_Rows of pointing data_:

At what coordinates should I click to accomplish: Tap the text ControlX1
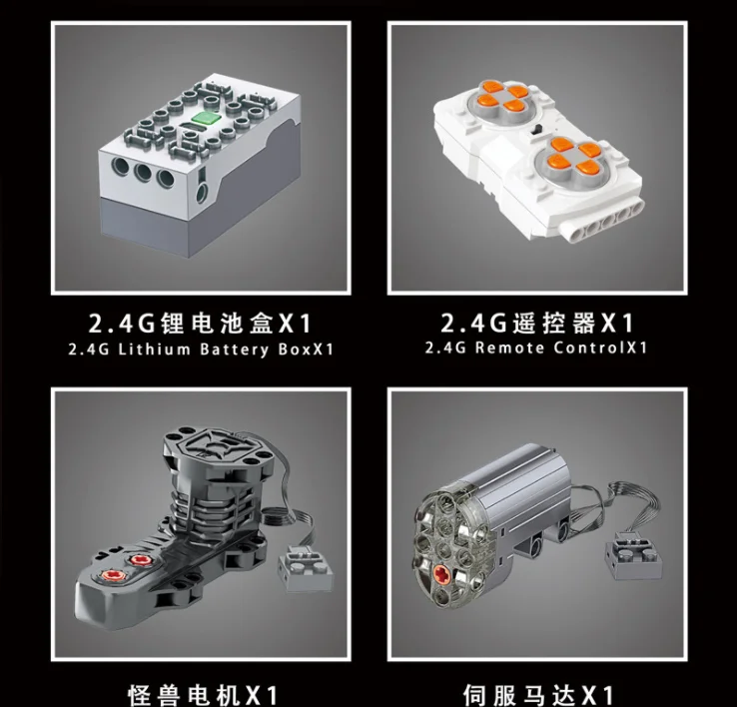(x=600, y=349)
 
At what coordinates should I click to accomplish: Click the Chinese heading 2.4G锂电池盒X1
(x=200, y=324)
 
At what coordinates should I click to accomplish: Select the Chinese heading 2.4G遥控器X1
(x=537, y=324)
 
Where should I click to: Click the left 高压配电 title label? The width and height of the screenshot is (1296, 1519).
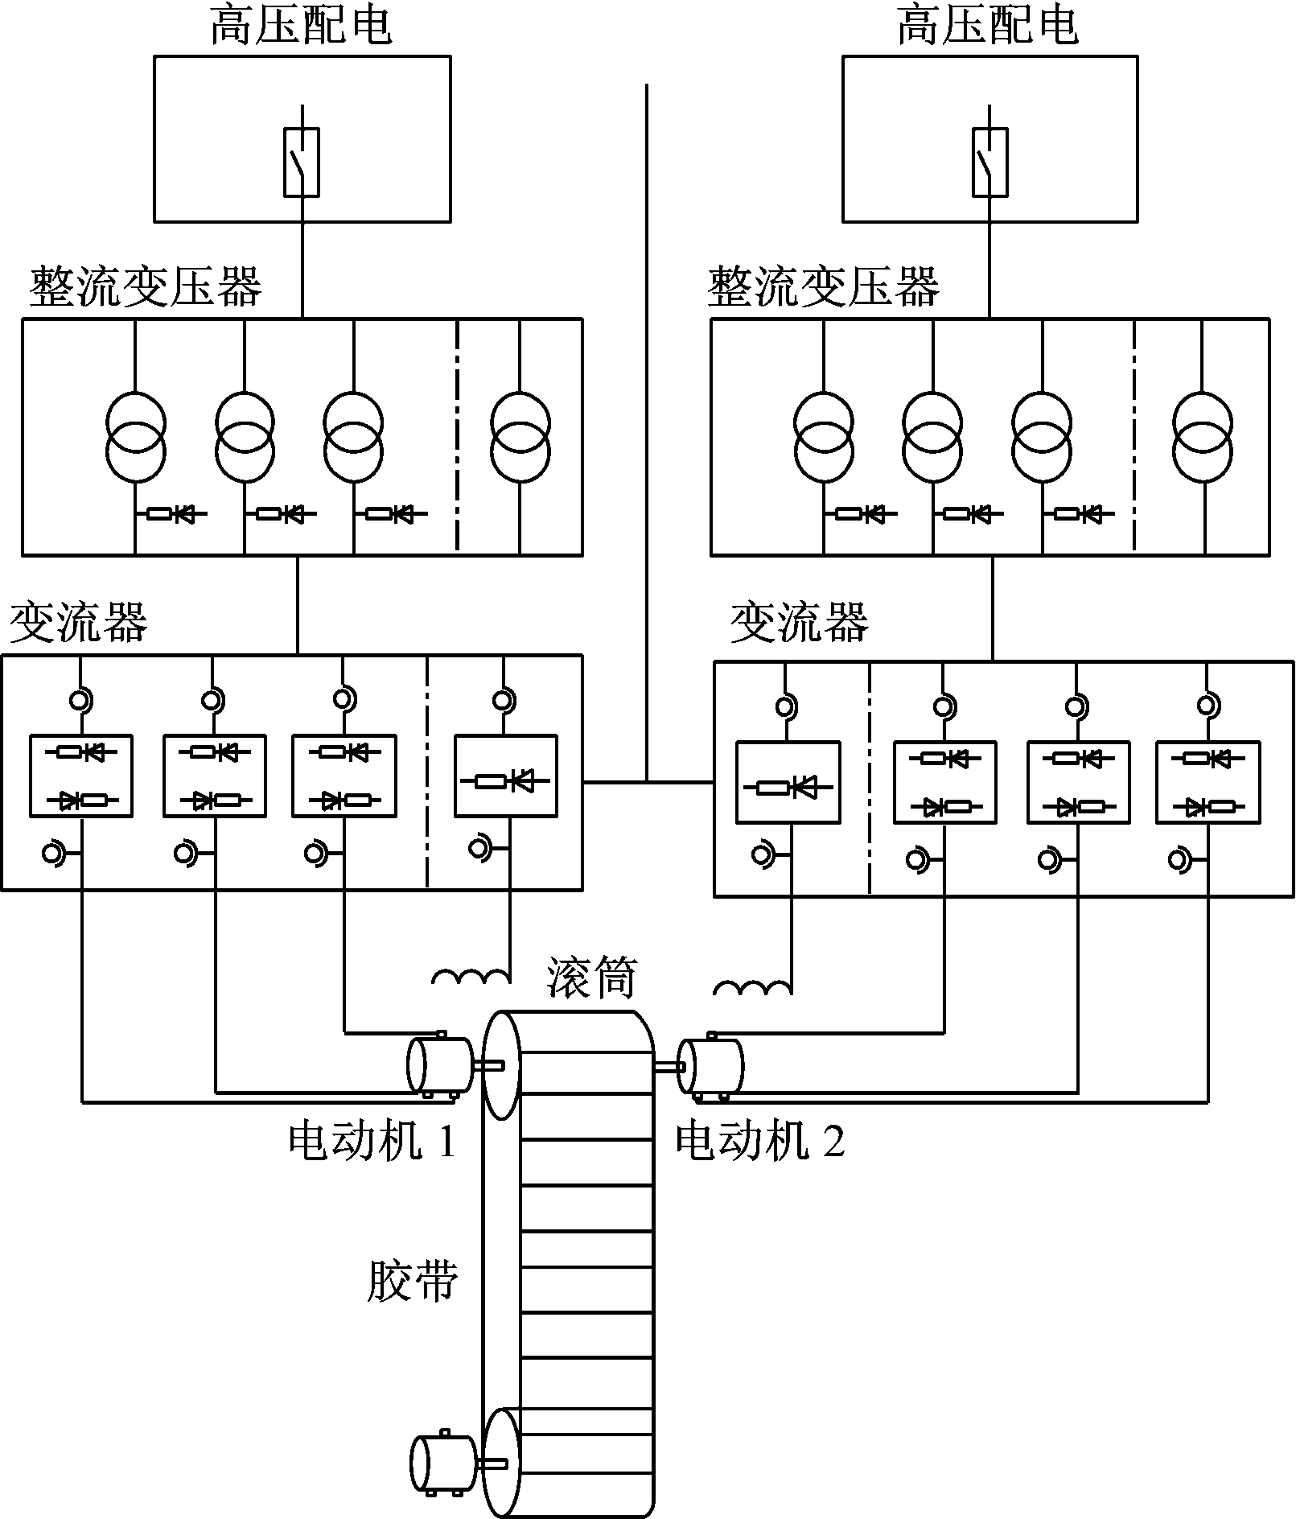(x=301, y=26)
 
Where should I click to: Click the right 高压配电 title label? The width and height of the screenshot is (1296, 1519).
(x=987, y=26)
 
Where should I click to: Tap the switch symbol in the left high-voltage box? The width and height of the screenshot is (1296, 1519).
(x=302, y=162)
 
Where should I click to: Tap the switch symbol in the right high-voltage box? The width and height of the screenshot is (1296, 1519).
(x=989, y=162)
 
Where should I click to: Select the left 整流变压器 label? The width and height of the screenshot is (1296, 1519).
(x=146, y=287)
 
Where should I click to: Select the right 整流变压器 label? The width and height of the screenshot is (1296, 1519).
(x=823, y=287)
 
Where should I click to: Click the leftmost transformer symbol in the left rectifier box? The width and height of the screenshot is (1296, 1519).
(x=136, y=437)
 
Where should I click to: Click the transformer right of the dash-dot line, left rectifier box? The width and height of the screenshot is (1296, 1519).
(x=520, y=437)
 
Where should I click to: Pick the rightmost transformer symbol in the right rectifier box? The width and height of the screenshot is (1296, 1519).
(x=1203, y=437)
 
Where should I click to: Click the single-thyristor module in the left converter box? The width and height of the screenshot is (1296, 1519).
(x=505, y=776)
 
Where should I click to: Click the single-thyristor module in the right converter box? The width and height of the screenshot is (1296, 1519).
(x=788, y=783)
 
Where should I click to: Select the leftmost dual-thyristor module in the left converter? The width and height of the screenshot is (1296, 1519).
(x=81, y=776)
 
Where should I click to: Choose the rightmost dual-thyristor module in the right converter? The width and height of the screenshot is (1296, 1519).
(x=1208, y=783)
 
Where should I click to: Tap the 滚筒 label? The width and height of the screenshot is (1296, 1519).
(x=591, y=978)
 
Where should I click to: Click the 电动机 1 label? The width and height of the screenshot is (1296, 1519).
(x=372, y=1141)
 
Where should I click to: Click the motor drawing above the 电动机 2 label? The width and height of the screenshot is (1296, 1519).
(x=710, y=1067)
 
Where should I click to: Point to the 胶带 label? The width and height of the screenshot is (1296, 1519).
(x=412, y=1281)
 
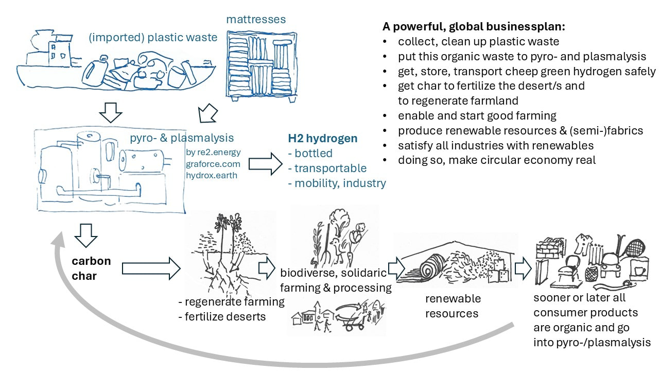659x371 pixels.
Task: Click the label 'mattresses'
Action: click(x=256, y=20)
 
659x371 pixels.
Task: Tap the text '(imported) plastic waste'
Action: click(x=152, y=38)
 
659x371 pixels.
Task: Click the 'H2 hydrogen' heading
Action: click(x=322, y=139)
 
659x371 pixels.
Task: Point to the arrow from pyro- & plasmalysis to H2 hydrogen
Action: click(x=265, y=164)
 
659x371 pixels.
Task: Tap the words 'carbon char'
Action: click(x=91, y=268)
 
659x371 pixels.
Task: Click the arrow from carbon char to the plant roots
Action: click(x=150, y=268)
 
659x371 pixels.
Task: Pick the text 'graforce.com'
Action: click(x=213, y=164)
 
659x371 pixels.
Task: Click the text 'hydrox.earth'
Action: click(x=213, y=175)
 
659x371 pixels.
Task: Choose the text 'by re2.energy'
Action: click(x=213, y=153)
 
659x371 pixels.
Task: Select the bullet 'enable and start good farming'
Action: click(x=477, y=115)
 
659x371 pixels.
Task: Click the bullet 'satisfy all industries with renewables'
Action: click(x=495, y=145)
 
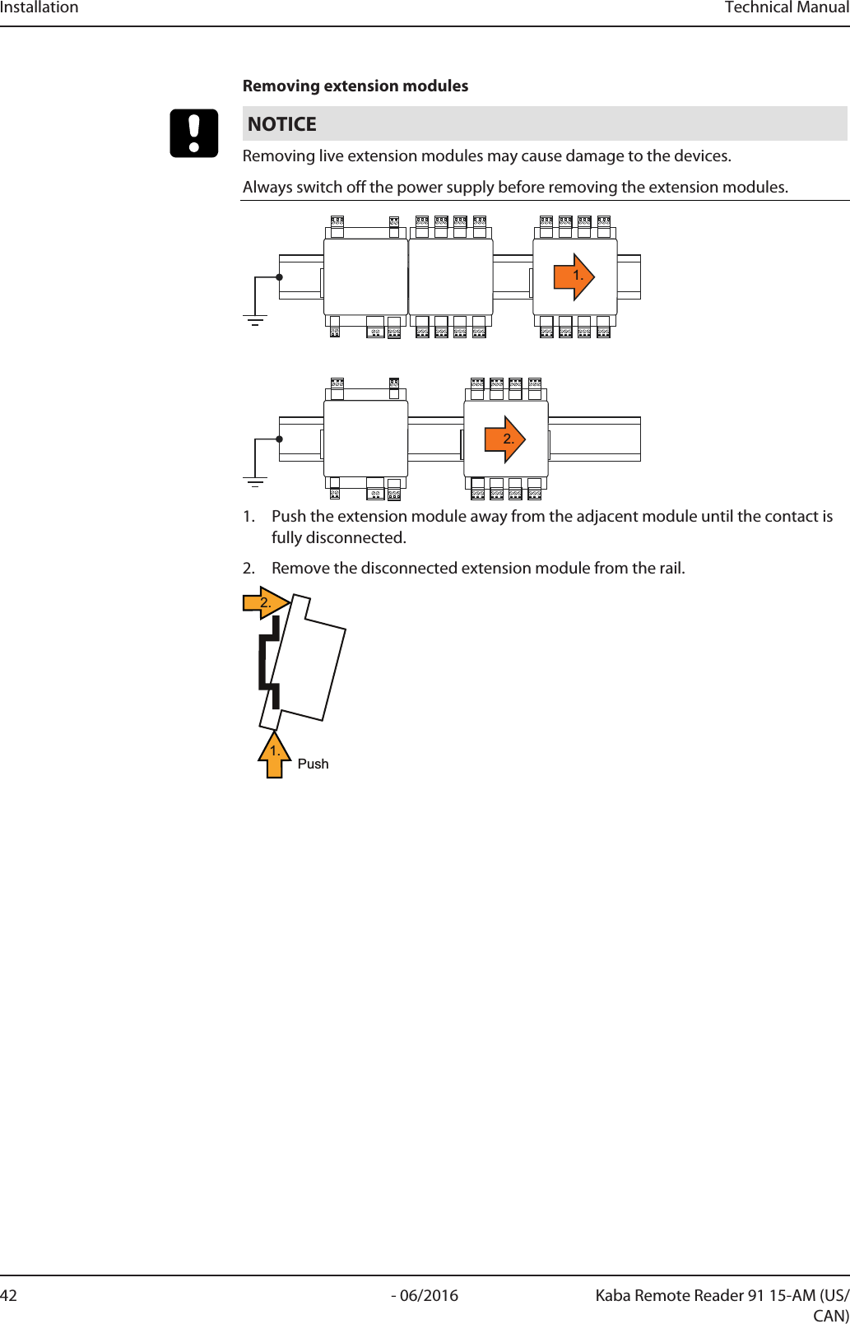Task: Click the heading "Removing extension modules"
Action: pyautogui.click(x=355, y=86)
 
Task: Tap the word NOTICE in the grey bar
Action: pyautogui.click(x=281, y=124)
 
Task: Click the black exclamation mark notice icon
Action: pyautogui.click(x=194, y=133)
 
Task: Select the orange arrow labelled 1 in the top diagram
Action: pyautogui.click(x=574, y=276)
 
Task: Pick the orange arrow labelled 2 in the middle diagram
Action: pyautogui.click(x=505, y=439)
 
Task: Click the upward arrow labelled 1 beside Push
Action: pyautogui.click(x=275, y=754)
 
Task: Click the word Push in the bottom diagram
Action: pyautogui.click(x=313, y=764)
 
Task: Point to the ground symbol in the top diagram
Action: pyautogui.click(x=255, y=320)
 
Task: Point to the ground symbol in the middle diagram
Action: pyautogui.click(x=255, y=482)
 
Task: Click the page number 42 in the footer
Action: pyautogui.click(x=8, y=1295)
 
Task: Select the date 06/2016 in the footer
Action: pyautogui.click(x=429, y=1295)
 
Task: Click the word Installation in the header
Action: pyautogui.click(x=39, y=7)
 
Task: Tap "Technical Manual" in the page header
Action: pyautogui.click(x=787, y=7)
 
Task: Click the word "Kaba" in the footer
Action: pyautogui.click(x=615, y=1295)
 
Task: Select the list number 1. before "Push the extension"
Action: pyautogui.click(x=248, y=516)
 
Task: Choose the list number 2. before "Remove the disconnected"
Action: pyautogui.click(x=248, y=568)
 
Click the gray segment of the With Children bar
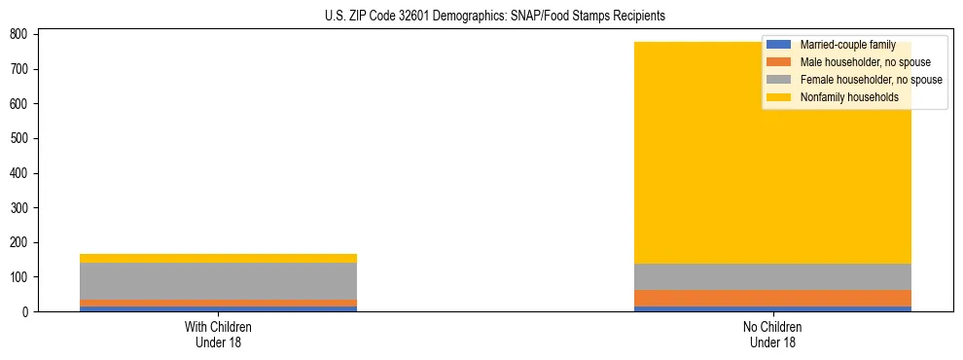tap(218, 281)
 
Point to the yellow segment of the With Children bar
tap(218, 258)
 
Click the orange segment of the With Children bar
tap(218, 303)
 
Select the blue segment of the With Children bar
tap(218, 308)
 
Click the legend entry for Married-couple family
tap(847, 45)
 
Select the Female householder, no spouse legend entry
tap(871, 80)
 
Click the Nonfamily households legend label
tap(849, 97)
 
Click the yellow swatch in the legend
tap(779, 97)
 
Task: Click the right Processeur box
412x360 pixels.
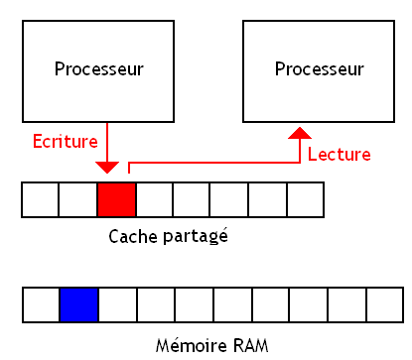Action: (320, 68)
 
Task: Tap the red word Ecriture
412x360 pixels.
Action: (66, 140)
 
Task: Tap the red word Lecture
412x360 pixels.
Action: (339, 155)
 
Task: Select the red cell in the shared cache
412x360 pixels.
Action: (116, 199)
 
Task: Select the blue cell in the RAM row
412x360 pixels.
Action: (78, 305)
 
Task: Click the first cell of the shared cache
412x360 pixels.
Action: (40, 199)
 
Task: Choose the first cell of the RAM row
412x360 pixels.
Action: (41, 305)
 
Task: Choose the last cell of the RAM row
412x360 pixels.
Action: (384, 305)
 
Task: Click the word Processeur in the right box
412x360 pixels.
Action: (320, 69)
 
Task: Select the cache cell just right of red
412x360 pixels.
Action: (154, 199)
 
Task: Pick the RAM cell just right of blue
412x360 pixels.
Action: (117, 305)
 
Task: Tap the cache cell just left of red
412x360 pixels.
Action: (78, 199)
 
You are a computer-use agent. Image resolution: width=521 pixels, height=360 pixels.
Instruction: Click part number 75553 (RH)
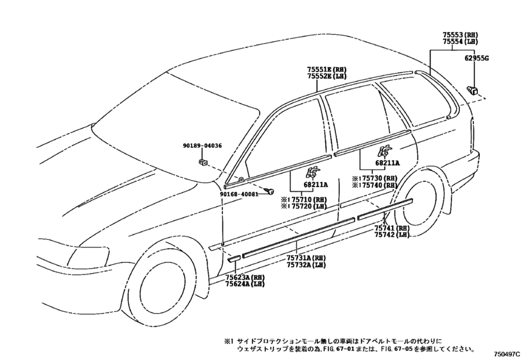[460, 35]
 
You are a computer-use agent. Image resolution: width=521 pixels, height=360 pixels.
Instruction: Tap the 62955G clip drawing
[473, 89]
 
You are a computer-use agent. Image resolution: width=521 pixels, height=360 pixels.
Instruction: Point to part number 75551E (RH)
[326, 69]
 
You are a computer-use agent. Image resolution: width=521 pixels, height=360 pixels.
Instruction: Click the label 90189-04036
[202, 145]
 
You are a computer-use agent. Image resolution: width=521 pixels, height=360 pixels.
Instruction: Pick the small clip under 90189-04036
[203, 162]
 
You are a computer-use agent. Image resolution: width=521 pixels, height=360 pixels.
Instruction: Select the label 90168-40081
[239, 194]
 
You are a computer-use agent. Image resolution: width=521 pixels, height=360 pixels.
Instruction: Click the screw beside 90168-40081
[269, 191]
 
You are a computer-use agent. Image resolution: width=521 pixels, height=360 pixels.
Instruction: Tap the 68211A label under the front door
[315, 184]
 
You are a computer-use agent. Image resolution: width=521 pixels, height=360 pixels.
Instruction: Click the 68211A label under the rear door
[387, 163]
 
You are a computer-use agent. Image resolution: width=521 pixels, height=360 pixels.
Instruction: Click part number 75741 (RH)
[392, 228]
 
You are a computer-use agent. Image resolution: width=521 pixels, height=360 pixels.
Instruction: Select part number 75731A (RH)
[306, 258]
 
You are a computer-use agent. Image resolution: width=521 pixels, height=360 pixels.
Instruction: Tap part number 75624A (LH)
[245, 284]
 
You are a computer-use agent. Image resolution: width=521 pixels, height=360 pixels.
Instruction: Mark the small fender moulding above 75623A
[233, 258]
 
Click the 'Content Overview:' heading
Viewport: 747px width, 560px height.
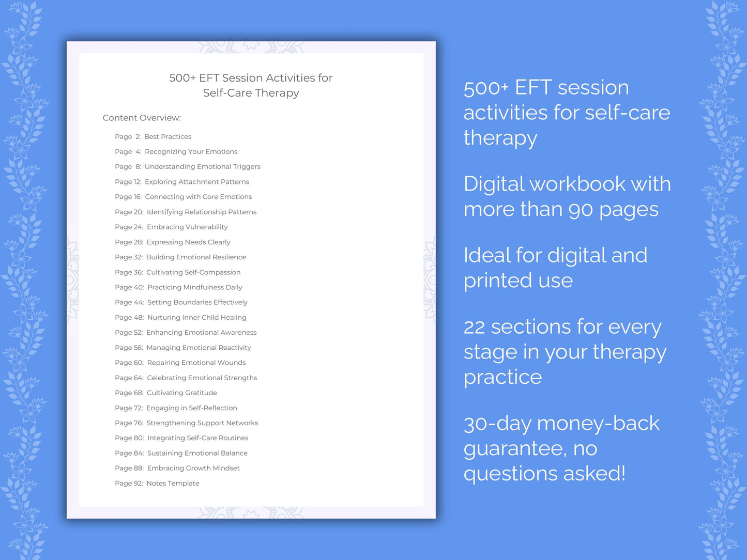coord(142,118)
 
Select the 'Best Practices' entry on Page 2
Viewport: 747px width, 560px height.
coord(167,137)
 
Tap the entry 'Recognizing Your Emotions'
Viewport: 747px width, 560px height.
coord(191,152)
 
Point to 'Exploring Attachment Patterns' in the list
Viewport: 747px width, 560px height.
coord(196,182)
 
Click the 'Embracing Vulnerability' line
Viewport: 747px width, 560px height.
coord(187,227)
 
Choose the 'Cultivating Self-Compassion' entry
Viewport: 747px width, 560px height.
coord(193,272)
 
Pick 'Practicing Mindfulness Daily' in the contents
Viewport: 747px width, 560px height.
coord(194,287)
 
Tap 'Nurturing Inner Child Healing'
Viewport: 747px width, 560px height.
coord(196,318)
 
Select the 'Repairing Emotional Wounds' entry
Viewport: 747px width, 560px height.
coord(196,363)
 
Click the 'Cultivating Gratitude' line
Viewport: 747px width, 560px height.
coord(182,393)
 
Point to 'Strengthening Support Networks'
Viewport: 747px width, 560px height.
coord(202,423)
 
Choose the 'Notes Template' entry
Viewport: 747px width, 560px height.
coord(173,484)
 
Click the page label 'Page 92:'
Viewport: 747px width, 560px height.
coord(129,484)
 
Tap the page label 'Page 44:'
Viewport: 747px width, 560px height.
coord(129,303)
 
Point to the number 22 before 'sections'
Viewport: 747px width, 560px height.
coord(474,328)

_Exercise task_:
Rewrite the lines that begin at the one containing "Task: Click the black" and end after the one containing "Action: pyautogui.click(x=505, y=439)", keeping the task lines unchanged, and scale each click coordinate by 1.25, rounding to the nearest whole number with halves rounded up.

_Answer_:
Task: Click the black exclamation mark notice icon
Action: pyautogui.click(x=243, y=166)
 
Task: Select the orange arrow labelled 1 in the top diagram
Action: pyautogui.click(x=718, y=345)
 
Task: Pick the orange arrow labelled 2 in the middle diagram
Action: pyautogui.click(x=631, y=549)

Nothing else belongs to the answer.